Lawrence Grossman, a former president of PBS who went on to lead NBC’s news division, died Friday at his home in Westport, Conn. He was 86.

Grossman died from Parkinson’s disease and oral cancer, according to his granddaughter, Rebecca Grossman-Cohen.

Grossman worked in advertising for CBS and NBC and ran his own agency before he was hired as president of PBS in 1976. He focused on strengthening the fledgling network’s national programming by building support for a common schedule that would attract corporate underwriting.

He also backed expansion of its signature news broadcast into the program that is now known as PBS NewsHour. At the time, public TV stations scheduled PBS programs in “a helter-skelter, non-uniform pattern across the country, making it virtually impossible to promote shows nationally,” wrote James Day, the late founder of San Francisco’s KQED, in his book The Vanishing Vision.

Alan Dehmer

Grossman in 1984.

During his eight years at PBS, Grossman overcame member stations’ resistance to a core schedule, and the change increased PBS’s national profile and its audience.

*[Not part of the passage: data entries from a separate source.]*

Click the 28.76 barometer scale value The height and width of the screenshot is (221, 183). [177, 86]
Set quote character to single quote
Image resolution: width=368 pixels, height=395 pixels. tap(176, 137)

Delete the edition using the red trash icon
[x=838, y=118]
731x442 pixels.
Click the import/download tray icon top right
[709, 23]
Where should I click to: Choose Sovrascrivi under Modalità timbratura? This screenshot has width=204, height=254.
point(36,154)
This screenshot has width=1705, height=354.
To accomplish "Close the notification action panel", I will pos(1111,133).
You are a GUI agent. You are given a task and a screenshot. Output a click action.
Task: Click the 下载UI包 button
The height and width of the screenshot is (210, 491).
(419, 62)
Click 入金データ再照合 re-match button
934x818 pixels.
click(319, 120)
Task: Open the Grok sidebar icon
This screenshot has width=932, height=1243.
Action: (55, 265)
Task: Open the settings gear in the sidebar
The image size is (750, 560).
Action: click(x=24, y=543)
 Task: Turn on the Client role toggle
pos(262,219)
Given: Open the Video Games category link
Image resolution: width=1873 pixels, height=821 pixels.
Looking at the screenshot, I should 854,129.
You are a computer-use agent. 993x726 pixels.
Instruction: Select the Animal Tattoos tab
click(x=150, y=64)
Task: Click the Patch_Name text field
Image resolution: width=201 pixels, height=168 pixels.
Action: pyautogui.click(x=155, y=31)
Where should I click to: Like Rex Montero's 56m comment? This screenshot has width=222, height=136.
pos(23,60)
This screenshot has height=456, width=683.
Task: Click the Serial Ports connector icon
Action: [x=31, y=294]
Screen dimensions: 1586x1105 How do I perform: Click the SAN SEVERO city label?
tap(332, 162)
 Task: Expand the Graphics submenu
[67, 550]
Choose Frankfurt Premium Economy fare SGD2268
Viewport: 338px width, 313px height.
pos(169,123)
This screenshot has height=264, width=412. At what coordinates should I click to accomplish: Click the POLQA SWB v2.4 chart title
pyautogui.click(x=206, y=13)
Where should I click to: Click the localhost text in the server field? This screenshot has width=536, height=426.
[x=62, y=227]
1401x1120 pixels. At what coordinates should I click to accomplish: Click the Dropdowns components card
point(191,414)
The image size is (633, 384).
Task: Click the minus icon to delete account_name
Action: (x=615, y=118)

When the push to lengthen The MacNeil/Lehrer Report to a full hour succeeded in 1983, he had played a central role in creating the first hourlong nightly newscast on television at the time. Grossman was also involved in launching Frontline on PBS.

“He brought PBS, at the time, into modern media and what media could be,” said Neil Mahrer, a former PBS executive VP and COO who worked at the network during Grossman’s tenure. “He taught public television what synergy is all about and that, in fact, the sum of all the stations could be greater than the whole.”

Grossman also held fast against political and corporate pressure over “Death of a Princess.” Aired in the U.S. as an episode of World, the 1980 docudrama told the tale of a Saudi princess who was publicly executed for committing adultery. Pressure to withdraw the program from Congress and Mobil Oil — then one of public television’s top underwriters — tested PBS’s independence and integrity in ways that hadn’t occurred since the presidency of Richard Nixon, according to Day’s account. Despite these pressures, producing station WGBH in Boston and PBS held their ground.

“He defended public media as a space for in-depth examination of the issues of the day, … defying pressure to drop films that were controversial in their time,” PBS Chairman Don Baer and President Paula Kerger said in a New York Times obituary. “His courage was an inspiration to us all.”

Grossman left PBS in 1984 to become the head of NBC News. At the time, NBC’s news division was slipping in ratings, and his mandate was to turn it around.

When General Electric acquired NBC in 1986, Grossman fought with the new corporate owners over budget cuts, he said in a 2001 interview with historian Harry Kreisler. Grossman was dismissed from the network in 1988.

After leaving NBC, Grossman taught at Harvard’s John F. Kennedy School of Government. He became the president of Horizons TV, a cable TV venture, in 1993.

In the later years of his career, Grossman took on policy initiatives to benefit public TV and educational media. He developed a proposal to provide a new source of revenue for public TV by allowing ad-supported programs to air on weekends. He also teamed up with Newton Minow, the former FCC chairman who led the PBS board at the time of Grossman’s presidency, to propose federal funding for educational uses of digital information technologies.

That effort led to the creation of Digital Promise, authorized by Congress in 2008 to promote “funding of research in using digital information technologies for teaching and learning.” Grossman was a board member for the nonprofit organization at the time of his death.

“Digital Promise would not have come to fruition without Mr. Grossman’s vision,” said Karen Cator, Digital Promise president, in a statement. “We are forever grateful for his tenacity and unwavering support and will carry forward his vision, seeking to fulfill the promise and ensure that ALL Americans have the opportunity to gain access to lifelong learning and career opportunities supported by technology and research.”

Mahrer characterized Grossman’s legacy as a long-standing record of intelligence, dedication and humility, and an overarching desire to promote public service.

“He walked into the room, and you knew he could brighten it up,” Mahrer said. “He wanted to be a mensch, and he was.”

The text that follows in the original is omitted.